MACHADO
Y LA NATURALEZA
JUAN
DE MAIRENA
(Contra la educación física).
“Para crear hábitos
saludables –añadía-, que nos acompañen toda la vida, no hay peor camino que el
de la gimnasia y los deportes, que son ejercicios mecanizados, en cierto
sentido abstractos, desintegrados, tanto de la vida animal como de la
ciudadana. Aun suponiendo que estos ejercicios sean saludables –y es mucho
suponer., nunca han de sernos de gran provecho, porque no es fácil que nos
acompañen sino durante algunos años de nuestra efímera existencia. Si lográsemos, en cambio, despertar en el
niño el amor a la naturaleza, que se deleita en contemplarla, o la curiosidad
por ella, que se empeña en observarla y conocerla, tendríamos más tarde hombres
maduros y ancianos venerables, capaces de atravesar la sierra de Guadarrama en
los días más crudos del invierno, ya por deseo de recrearse en el espectáculo
de los pinos y de los montes, ya movidos por el afán científico de estudiar la
estructura y composición de las piedras o de encontrar una nueva especie de
lagartijas.”
Obras completas,
Clásicos castellanos, Edición de Oreste Macri, 1989, Tomo IV, página 1961.
XXVII
“Pero no debemos
engañarnos. Nuestro amor al campo es una mera afición al paisaje, a la
Naturaleza como espectáculo. Nada menos campesino y, si me apuráis, menos
natural que un paisajista. Después de Juan Jacobo Rousseau, el ginebrino,
espíritu ahito de ciudadanía, la emoción campesina, la esencialmente geórgica,
de tierra que se labra, la virgiliana y la de nuestro gran Lope de Vega,
todavía, ha desaparecido. El campo para el arte moderno es una invención de la
ciudad, una creación del tedio urbano y del terror creciente a las
aglomeraciones humanas.
¿Amor a la Naturaleza?
Según se mire. El hombre moderno busca en el campo la soledad, cosa muy poco
natural. Alguien dirá que se busca a sí mismo. Pero lo natural en el hombre es
buscarse en su vecino, en su prójimo, como dice Unamuno, el joven y sabio
rector de Salamanca. Más bien creo yo que el hombre moderno huye de sí mismo,
hacia las plantas y las piedras, por odio a su propia animalidad, que la ciudad
exalta y corrompe. Los médicos dicen, más sencillamente, que busca la salud, lo
cual, bien entendido, es indudable.
***
Pero a quien el campo
dicta su mejor lección es al poeta. Porque, en la gran sinfonía campesina, el
poeta intuye ritmos que no se acuerdan con el fluir de su propia sangre, y que
son, en general, más lentos. Es la calma, la poca prisa del campo, donde domina
el elemento planetario, de gran enseñanza para el poeta. Además, el campo le
obliga a sentir las distancias –no a medirlas- y a buscarles una expresión
temporal, como, por ejemplo:
El día dormido
de cerro en cerro y
sombra en sombra yace,
que dice Góngora, el
bueno, nada gongorino, el buen poeta que lleva dentro el gran pedante cordobés.
***
Tampoco hemos de
olvidar la lección del campo para nuestro amor propio. Es en la soledad
campesina donde el hombre deja de vivir entre espejos.

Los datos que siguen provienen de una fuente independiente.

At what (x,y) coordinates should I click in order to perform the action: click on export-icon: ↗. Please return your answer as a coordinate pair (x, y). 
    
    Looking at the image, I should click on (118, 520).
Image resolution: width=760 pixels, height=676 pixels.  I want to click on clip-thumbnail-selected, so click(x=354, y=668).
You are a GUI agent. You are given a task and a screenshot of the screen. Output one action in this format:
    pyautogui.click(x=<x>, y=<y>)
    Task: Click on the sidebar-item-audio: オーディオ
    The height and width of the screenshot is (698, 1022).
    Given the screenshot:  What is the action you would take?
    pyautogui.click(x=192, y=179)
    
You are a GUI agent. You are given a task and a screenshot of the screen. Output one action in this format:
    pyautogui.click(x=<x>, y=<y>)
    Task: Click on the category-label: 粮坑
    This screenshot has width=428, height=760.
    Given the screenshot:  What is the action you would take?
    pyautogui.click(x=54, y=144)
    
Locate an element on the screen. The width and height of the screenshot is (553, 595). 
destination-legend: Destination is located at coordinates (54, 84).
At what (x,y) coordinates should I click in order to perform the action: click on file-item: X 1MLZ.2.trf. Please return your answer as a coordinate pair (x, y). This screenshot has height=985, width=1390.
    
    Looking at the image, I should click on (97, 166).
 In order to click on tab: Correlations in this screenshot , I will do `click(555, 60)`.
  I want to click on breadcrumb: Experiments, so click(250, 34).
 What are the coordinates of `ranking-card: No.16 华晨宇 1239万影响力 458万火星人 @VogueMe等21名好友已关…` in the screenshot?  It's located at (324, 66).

Cierto que a un
solipsismo bien entendido la apariencia de nuestro prójimo no debe inquietar,
pues ella va englobada en nuestra mónada. Pero, prácticamente, nos inquieta, es
una representación inquietante. ¡tantos ojos como nos miran, y que no serían
ojos si no nos viesen! Mas todos ellos han quedado lejos. ¡Y esos magníficos
pinares, y esos montes de piedra, que nada saben de nosotros, por mucho que nosotros
sepamos de ellos! Esto tiene su encanto, aunque sea también grave motivo de
angustia.”
Obras completas, Clásicos
castellanos, Edición de Oreste Macri, 1989, Tomo IV, página 2016-2017.